Der Maschinenbau ist der zweitgrößte Exportschlager deutscher Firmen nach Großbritannien. 2018 wurden Maschinen und Ersatzteile im Wert von 9,45 Milliarden Euro nach England ausgeliefert. Im Gegensatz dazu konnten nur 3,05 Milliarden englische Maschinen und Ersatzteile in Deutschland abgesetzt werden. Interessant ist, dass der Import von englischen Maschinen 11,14 Prozent gestiegen ist und der Verkauf deutscher Maschinen nur um 3,48 Prozent. Ein harter Brexit würde also im Bereich Maschinenbau die englische Industrie um so heftiger treffen.
Allgemeine Folgen des Brexits für Aktienanleger
Die Folgen für Unternehmen mit Handelsverbindungen nach Großbritannien sind nicht berechenbar. Eins ist aber jetzt schon klar, je grösser das Handelsvolumen oder die Abhängigkeit mit Handelspartnern in England ist, desto grösser sind die Konsequenzen.
Deutsche Firmen haben sich auf den Brexit schon vorbereitet. Der Leverkusener Chemiekonzern Bayer hat zusätzliche Lager angemietet, um einen Vorrat an Medikamenten anzulegen. Der bayrische Automobilbauer BMW hat die Sommerferien der Mitarbeiter in dem Mini-Werk in Oxford vorgezogen. Durch einen ungeordneten Brexit wird aber eine komplexe Situation entstehen, wodurch die Vorkehrungen die Unternehmen nicht vor allen Eventualitäten schützen können.
Es entsteht ein unklare Zollsituation
Besonders die auftretenden Zölle werden den Unternehmen finanzielle Probleme machen. Auch die Zulassungen von Produkten wird zu mindestens in den ersten Monaten komplizierter, da bis jetzt noch keine klaren Vorlagen für viele Industriezweige existieren. Das Chaos könnte sich auf viele Bereiche ausweiten, da es bis jetzt noch keine klare Gesetzeslage für den Handel gibt. Experten rechnen mindestens mit einem Rückgang von einem halben Prozentpunkt beim Wachstum in Deutschland, in Großbritannien dürfte es sich um viel mehr handeln. Die Wirtschaftswachstumsprognosen im laufenden Jahr liegen für die Bundesrepublik Deutschland bei 1,1 Prozent, ein halber Prozentpunkt würde dann das Wachstum fast halbieren.

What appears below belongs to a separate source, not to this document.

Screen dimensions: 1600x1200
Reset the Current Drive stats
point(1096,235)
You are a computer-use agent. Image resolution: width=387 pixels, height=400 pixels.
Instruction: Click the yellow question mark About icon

Eine Faustregel an den Börsen lautet, desto schwächer die Währung ist, desto höher steigen die Aktienkurse. Nach dem Tief im letzten Dezember hat sich der Britische Pfund wieder um 5 Prozent erholt. Der Leitindex FTSE 100 konnte seit dem Tiefstand am 27. Dezember 2018 bis heute um rund 500 Punkte zulegen. Der Effekt des Brexits auf die deutschen und englischen Aktien bleibt also höchst ungewiss, da wir ihn mit keinem anderen Szenarium vergleichen können. Die politischen Entscheidungen bis zum 22. Mai können die Situation stabilisieren, die Hoffnungen auf einen geregelten Ausstieg von Großbritannien werden aber immer geringer. Es gibt keine politische Berechenbarkeit, die für eine Grundlage des privatwirtschaftlichen Handels herangezogen werden kann.
Analysten empfehlen daher Ruhe zu bewahren und empfehlen besonders Kleinanlegern nicht auf kurzfristige Kursänderungen mit Panikverkäufen zu reagieren. Das Risiko der einzelnen Aktienwerte kann aufgrund der Abhängigkeit der Unternehmen von den Handelsgeschäften mit Großbritannien bewertet werden, sollte aber nur als ein Teil einer gewissenhaften Aktienanalyse gesehen werden.